例えば、ハプスブルク家の始まりは、このように書かれています。「ハプスブルク家はいわばこの通商路の関守、木戸銭取り、番犬のようなもので・・・同家はいちおう『伯爵』を称していたが、これは戦国時代の地方大名が手前勝手に『○○の守』を名乗ったのと同じで、今日的な意味での爵位とは本質を異にする。ルドルフ1世はハプスブルク家では『神君』とされているが、同じ『神君』の徳川家康の旧姓が松平、数代前まではなんとか遡れるが、それ以前は徳阿弥という乞食坊主であったのと同じだ。ハプスブルク家の系図も、はっきりしているのはルドルフの父親くらいで、その先はさだかでない。おそらく数代前は、アーレ川とロイス川の合流点というかっこうの地の利を得て、ふんどし一丁の川人足・・・といったところであろう。ふんどし一丁はともかく、のちにルドルフと対決することになるボヘミア王オットカール2世が、ルドルフを『法衣姿の乞食』よばわりしているところからも、神聖ローマ帝国内の領主のうちでは、そうとうな貧乏所帯であったことはたしかである。この貧乏伯爵に突如として運がまわってきた・・・」。

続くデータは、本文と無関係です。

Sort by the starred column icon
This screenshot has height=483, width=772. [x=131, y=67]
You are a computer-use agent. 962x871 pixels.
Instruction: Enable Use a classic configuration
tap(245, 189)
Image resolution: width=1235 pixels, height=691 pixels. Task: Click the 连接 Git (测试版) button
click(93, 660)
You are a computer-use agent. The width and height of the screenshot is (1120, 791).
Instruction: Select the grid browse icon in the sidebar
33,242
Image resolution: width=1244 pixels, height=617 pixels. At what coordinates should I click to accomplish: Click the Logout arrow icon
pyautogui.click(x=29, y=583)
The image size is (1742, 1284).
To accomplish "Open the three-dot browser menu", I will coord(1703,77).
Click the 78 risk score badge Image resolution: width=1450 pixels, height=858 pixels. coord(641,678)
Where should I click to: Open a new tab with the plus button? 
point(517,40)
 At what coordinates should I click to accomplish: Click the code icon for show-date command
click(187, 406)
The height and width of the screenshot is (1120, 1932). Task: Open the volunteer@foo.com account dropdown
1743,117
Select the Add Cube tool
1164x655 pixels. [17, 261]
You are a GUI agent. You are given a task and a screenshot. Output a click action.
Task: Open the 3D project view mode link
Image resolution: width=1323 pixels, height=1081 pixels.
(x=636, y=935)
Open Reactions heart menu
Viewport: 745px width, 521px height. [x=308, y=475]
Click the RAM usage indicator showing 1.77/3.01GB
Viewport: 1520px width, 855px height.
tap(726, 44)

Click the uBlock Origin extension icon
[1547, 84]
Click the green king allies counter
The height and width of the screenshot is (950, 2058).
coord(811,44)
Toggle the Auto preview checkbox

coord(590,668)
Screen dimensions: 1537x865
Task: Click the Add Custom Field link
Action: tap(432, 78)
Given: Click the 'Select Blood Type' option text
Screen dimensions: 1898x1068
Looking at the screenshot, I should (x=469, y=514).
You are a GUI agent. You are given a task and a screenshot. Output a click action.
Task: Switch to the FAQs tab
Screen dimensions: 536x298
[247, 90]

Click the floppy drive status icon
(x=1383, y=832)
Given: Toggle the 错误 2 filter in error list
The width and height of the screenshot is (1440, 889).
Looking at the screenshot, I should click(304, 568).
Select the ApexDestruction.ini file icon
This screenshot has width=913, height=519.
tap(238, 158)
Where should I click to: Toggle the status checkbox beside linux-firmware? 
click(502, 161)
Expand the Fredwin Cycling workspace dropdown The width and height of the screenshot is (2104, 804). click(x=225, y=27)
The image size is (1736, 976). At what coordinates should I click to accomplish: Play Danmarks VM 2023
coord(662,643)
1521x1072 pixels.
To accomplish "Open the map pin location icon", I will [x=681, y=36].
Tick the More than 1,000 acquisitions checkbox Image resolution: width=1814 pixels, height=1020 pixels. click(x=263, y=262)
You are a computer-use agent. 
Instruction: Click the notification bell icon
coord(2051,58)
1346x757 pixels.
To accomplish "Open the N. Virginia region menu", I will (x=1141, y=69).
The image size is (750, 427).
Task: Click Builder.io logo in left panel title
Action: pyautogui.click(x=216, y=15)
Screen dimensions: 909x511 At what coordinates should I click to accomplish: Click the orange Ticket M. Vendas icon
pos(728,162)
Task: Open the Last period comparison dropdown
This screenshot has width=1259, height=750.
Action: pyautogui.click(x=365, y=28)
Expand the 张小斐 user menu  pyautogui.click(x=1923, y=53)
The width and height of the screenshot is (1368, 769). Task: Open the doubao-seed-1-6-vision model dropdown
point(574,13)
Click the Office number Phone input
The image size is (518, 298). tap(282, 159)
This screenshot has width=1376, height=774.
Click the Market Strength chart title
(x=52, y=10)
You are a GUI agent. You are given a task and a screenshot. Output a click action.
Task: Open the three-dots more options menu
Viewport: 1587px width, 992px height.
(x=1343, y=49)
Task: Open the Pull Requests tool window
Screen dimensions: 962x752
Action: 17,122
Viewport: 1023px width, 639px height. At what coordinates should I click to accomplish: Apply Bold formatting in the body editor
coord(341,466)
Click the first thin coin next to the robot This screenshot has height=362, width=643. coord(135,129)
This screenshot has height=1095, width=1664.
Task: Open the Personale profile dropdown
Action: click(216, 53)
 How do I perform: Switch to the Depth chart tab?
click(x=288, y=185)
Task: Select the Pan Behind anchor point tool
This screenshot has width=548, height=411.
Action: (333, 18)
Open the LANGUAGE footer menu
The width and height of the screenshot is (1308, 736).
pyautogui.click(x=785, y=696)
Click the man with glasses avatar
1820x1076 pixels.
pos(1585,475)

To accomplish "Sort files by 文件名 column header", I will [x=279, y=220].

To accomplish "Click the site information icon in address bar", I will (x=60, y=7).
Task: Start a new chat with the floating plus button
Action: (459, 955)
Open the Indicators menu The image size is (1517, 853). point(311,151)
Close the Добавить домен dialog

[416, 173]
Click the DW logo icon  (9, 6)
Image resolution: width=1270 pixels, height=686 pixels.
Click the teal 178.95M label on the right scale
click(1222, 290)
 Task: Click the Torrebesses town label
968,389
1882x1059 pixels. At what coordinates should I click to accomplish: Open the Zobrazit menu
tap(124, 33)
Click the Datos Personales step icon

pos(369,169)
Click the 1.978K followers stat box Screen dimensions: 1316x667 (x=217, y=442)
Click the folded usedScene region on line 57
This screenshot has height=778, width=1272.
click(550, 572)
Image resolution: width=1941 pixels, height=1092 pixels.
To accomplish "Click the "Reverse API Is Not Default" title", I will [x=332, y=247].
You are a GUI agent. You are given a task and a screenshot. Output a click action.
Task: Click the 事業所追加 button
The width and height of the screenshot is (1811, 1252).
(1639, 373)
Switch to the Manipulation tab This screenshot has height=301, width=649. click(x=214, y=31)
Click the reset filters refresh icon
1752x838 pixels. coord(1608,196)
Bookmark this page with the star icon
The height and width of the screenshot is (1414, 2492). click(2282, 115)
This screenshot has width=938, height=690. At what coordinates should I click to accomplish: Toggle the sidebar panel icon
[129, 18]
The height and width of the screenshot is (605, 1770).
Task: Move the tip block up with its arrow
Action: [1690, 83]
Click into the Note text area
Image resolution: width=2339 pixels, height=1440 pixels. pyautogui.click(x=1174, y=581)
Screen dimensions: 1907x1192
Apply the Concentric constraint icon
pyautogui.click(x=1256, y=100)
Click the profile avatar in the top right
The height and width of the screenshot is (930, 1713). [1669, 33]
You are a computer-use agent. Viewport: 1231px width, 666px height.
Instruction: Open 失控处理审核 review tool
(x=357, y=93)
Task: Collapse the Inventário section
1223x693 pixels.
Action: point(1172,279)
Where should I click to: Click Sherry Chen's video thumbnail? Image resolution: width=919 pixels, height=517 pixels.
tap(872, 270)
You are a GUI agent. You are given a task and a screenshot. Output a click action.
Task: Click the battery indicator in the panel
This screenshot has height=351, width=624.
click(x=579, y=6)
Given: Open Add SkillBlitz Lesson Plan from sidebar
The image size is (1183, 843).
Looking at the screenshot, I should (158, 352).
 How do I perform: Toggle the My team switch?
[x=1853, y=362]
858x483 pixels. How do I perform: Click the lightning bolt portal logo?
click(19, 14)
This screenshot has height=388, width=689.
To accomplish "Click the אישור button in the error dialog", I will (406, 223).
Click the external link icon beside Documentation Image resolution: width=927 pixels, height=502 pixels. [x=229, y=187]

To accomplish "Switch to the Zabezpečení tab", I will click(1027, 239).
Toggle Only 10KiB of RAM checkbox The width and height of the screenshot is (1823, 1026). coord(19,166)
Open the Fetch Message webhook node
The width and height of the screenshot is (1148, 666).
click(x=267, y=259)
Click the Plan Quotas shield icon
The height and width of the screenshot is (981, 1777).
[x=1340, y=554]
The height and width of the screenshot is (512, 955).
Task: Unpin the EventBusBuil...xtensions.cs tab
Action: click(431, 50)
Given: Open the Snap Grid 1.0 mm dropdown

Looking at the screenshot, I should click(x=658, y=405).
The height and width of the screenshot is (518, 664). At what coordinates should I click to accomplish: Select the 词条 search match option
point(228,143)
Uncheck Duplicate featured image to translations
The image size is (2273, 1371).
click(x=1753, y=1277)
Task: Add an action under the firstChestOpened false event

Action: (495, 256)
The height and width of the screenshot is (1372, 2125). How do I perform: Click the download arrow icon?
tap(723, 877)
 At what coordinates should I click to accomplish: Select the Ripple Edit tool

ルドルフ1世の5代目の子孫にしてハプスブルク家中興の祖ともいうべきフリードリヒ5世は、このように描かれています。「この男からラスト・エンペラーまで、神聖ローマ帝国皇帝の冠はずっとハプスブルク家の頭にのっかっていたものである。とはいえ、このフリードリヒ5世がどれほどの英傑かというと、なにしろ神聖ローマ帝国の『どん亀』『昼行灯』『でくの棒』『大たわけ』と、蔑称以外に記述がないのだが、それだけに、『死んで花実が咲くでねゃあ』『果報は寝(いね)って待つがよかべっちょ』『長生きしたほうが勝ちだがね』という人生訓をまるごとお手本のように生きて、ハプスブルクの土台を固めたのだから特筆に値する。・・・ともあれ――このフリードリヒ5世の生涯をみてみると、ほとんど死神の助けによって、彼の立場を危うくした者たちが、ここぞというとき、ころり、ばたりと死んでくれている。あまりのタイミングのよさに『毒殺』説も流れるのだが、それもなかったとはいい難い」。
ここまできたら、肝っ玉かあさんマリア・テレジアに触れずに済ますわけにはいきませんね。「(彼女の夫)フランツ1世は武事にうとい男であった。これといった業績もなにもない。手許にある『コンサイス人名辞典』にも載っていないような男だ。ただ、愛妻家であった。そのことによってのみ、名をとどめた男であった。愛妻家というよりは『一穴主義者』であった。なにしろ、彼女とのあいだには16人の子を製造している(因みに、末娘がマリー・アントワネット)。・・・父帝から帝王学もなにも授けられないまま、23歳で即位したマリア・テレジアは、とたんに苦境に立たされた。・・・が、硬直した帝王学を授けられず、のびのびと、ものおじしない女に成長していたのが、そのまま彼女の武器となった。マリア・テレジアは早くも、16人の子どもを育てた肝っ玉かあさんの片鱗を見せて・・・」。
これから先、気分が滅入ったときは、本書を引っ張り出してきてページを捲ることで気分転換を図ることになりそうです。